### Provided text
%%

Adjusted EBITDA excludes depreciation, accretion, and amortization expense as these amounts can vary substantially from company to company within the Company's industry depending upon accounting methods and book values of assets, capital structures, and the method by which the assets were acquired. Adjusted EBITDA also excludes acquisition-related costs, certain other non-operating costs, loss on asset disposal, the Company's obligations for the payment of income taxes, interest expense or other obligations such as capital expenditures, and an adjustment for noncontrolling interest. Adjusted Net Income represents net income computed in accordance with GAAP, before amortization expense, loss on disposal of assets, stock-based compensation expense and certain other expense (income) and acquisition-related costs, and using an assumed 35% tax rate, with certain adjustments for noncontrolling interests. Adjusted Net Income per diluted share is calculated by dividing Adjusted Net Income by average weighted diluted shares outstanding calculated in accordance with GAAP. Free Cash Flow is defined as cash provided by operating activities less payments for capital expenditures, including those financed through direct debt but excluding acquisitions. The measure of Free Cash Flow does not take into consideration certain other non-discretionary cash requirements such as, for example, mandatory principal payments on portions of the Company's long-term debt.

%%

Carry on the passage defining Adjusted EBITDA, Adjusted Net Income, and Free Cash Flow, starting right after its last sentence.

### Entries
%%

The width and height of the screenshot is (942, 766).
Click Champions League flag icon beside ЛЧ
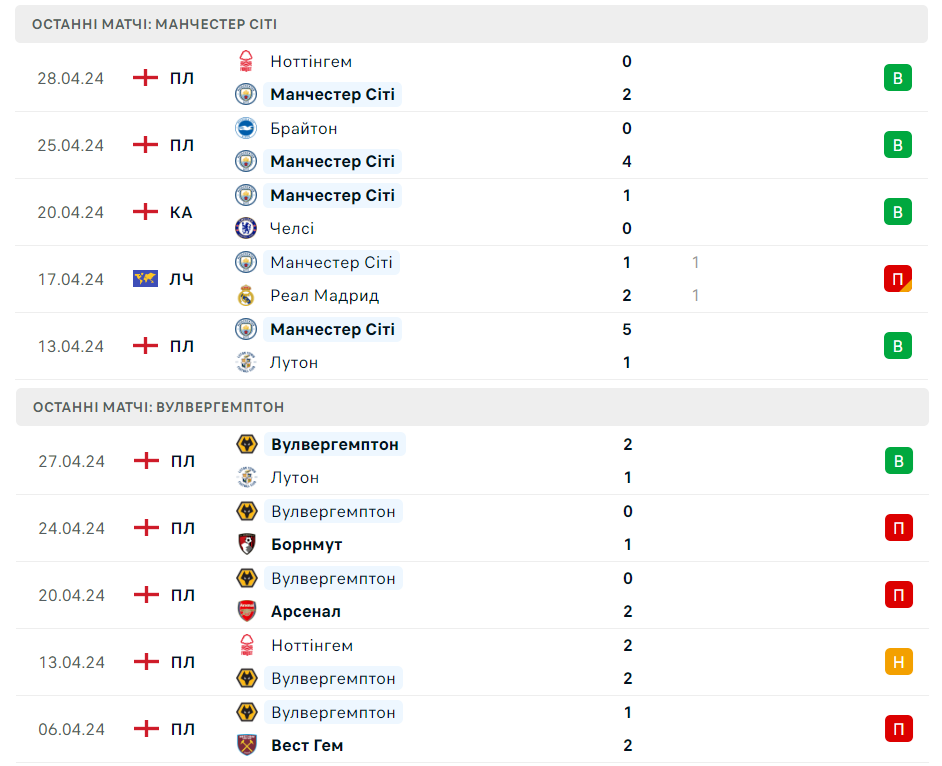(x=145, y=279)
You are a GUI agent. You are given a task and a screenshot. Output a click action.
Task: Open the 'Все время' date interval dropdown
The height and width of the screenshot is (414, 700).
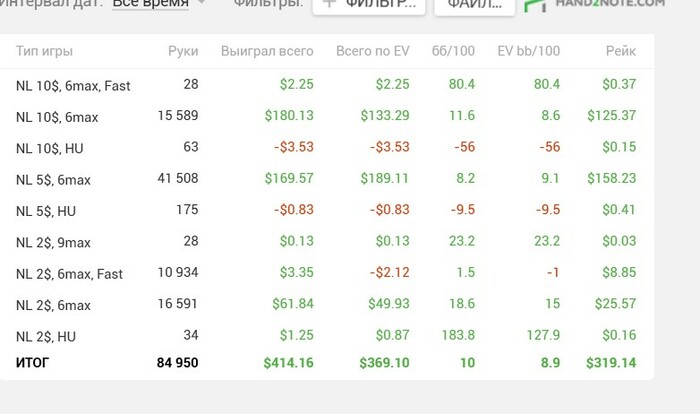(x=150, y=4)
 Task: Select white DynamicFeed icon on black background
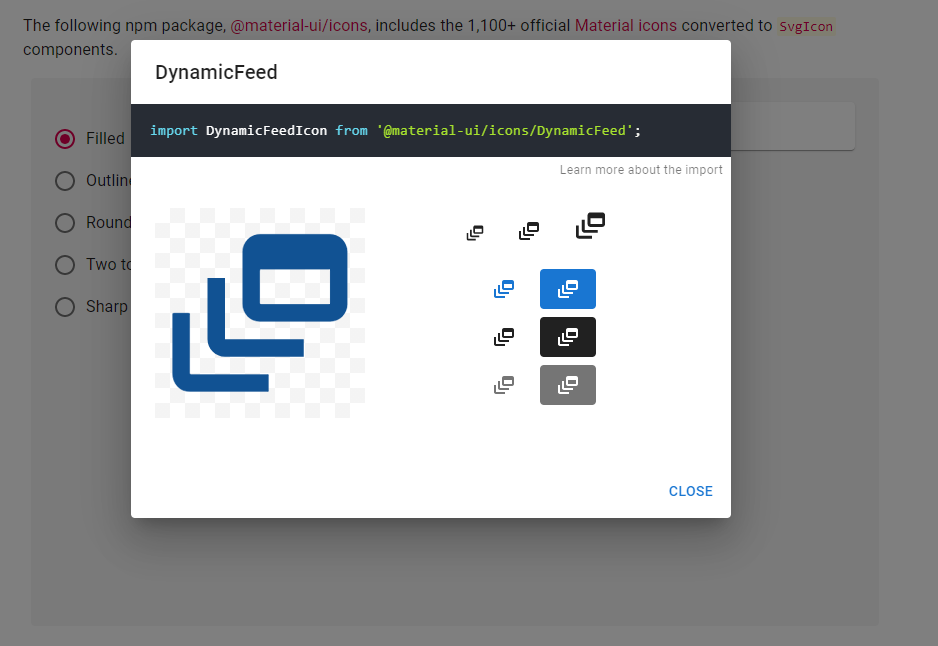(x=567, y=336)
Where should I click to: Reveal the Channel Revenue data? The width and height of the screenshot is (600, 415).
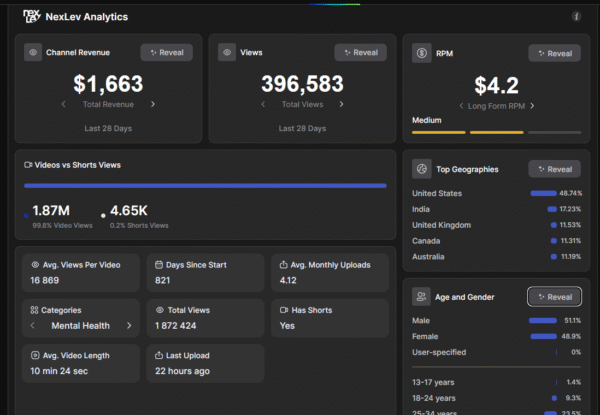pos(166,52)
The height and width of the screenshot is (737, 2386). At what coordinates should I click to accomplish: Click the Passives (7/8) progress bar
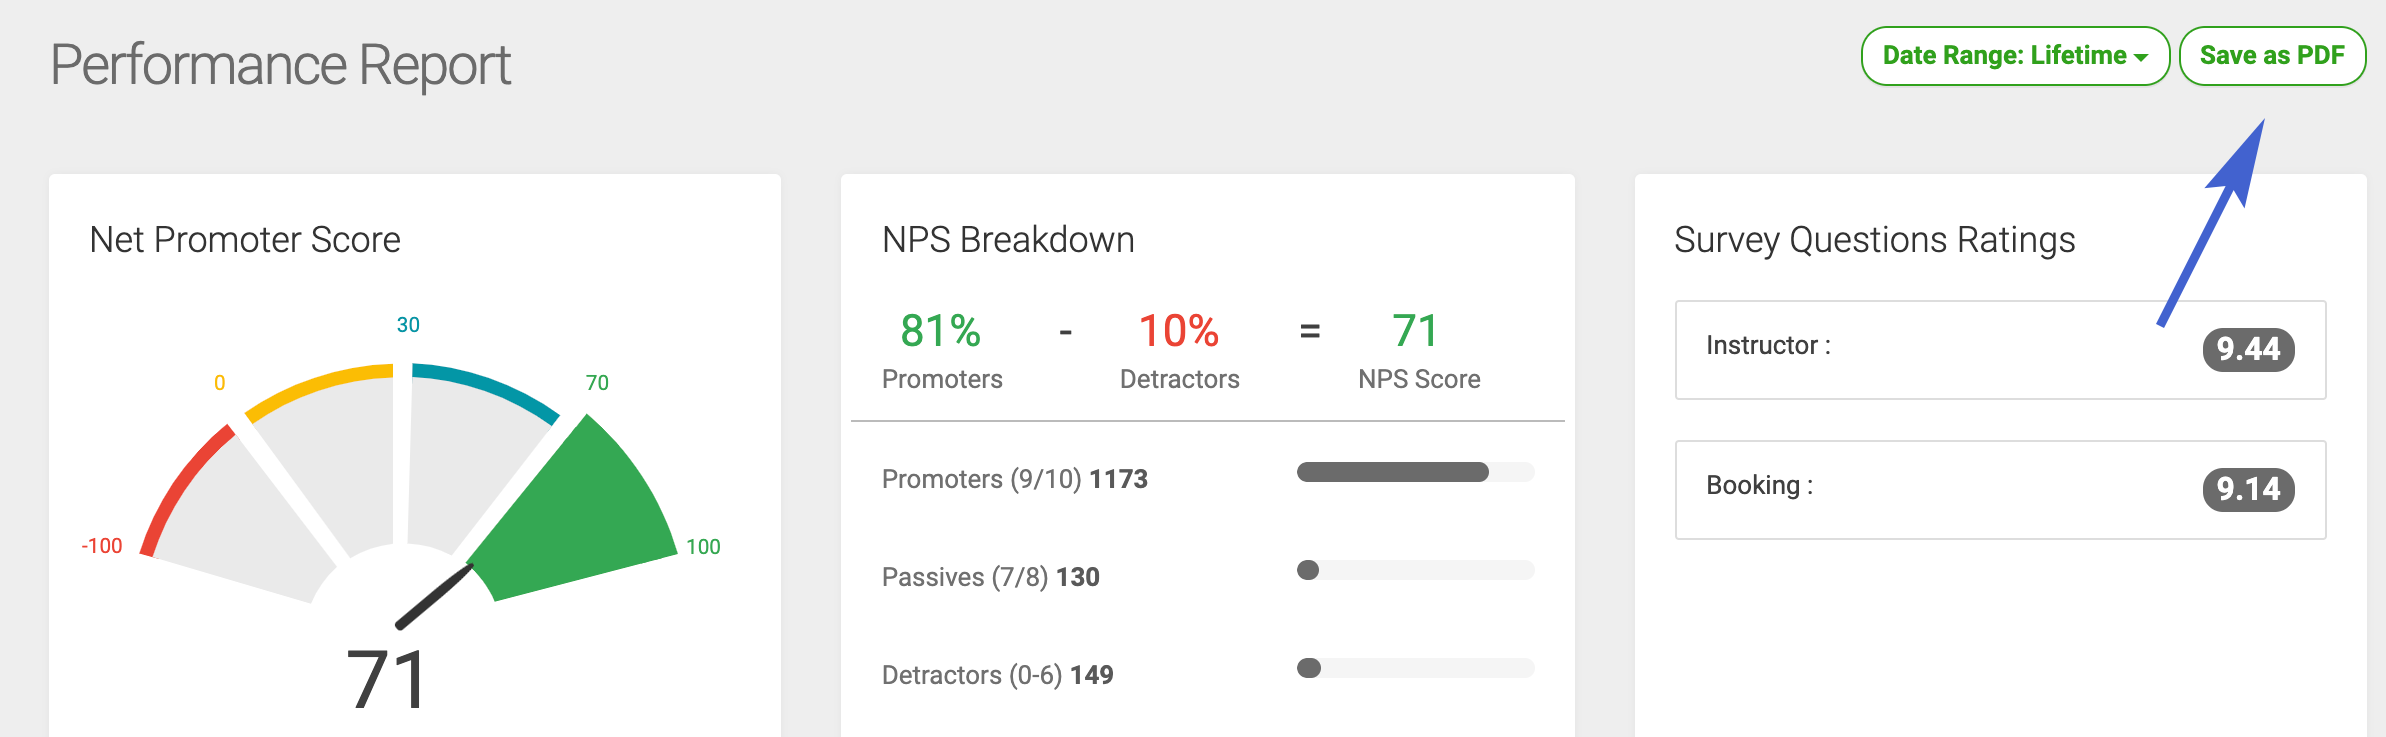(1415, 570)
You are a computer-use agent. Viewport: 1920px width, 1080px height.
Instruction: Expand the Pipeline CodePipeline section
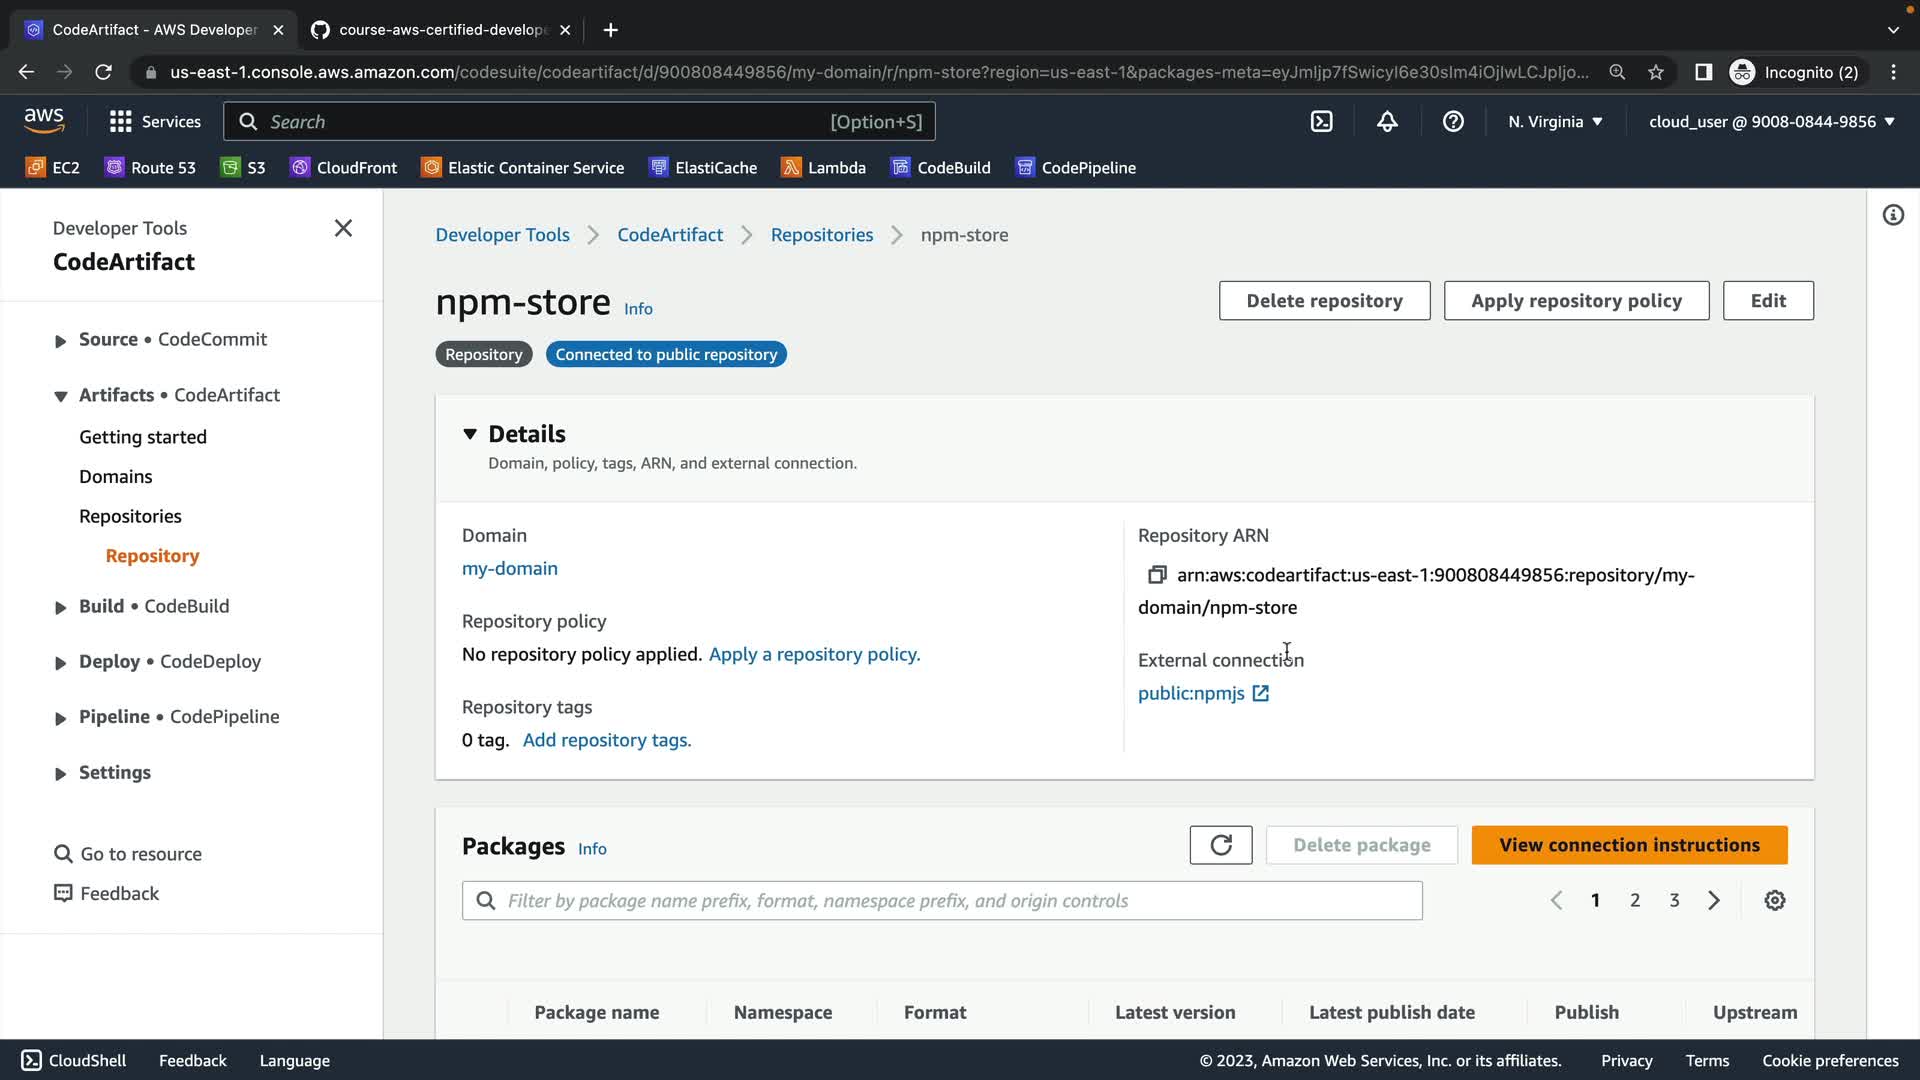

%%

### Written reply
The non-GAAP financial measures presented herein should not be considered in isolation or as a substitute for operating income, net income, cash flows from operating, investing, or financing activities, or other income or cash flow measures prepared in accordance with GAAP. Reconciliations of the non-GAAP financial measures used herein to the most directly comparable GAAP financial measures are presented in tabular form at the end of this press release.

CONFERENCE CALL INFORMATION

The Company will host a conference call today, Thursday, February 7, 2013, at 4:00 p.m. Central Time (5:00 p.m. Eastern Time) to discuss its financial results for the quarter and the year ended December 31, 2012. To access the call, please call the conference call operator at:

Dial in: (877) 303-9205
Alternate dial-in:   (760) 536-5226

Please call in fifteen minutes prior to the scheduled start time and request to be connected to the "Cardtronics Fourth Quarter Earnings Conference Call." Additionally, a live audio webcast of the conference call will be available online through the investor relations section of the Company's website at www.cardtronics.com.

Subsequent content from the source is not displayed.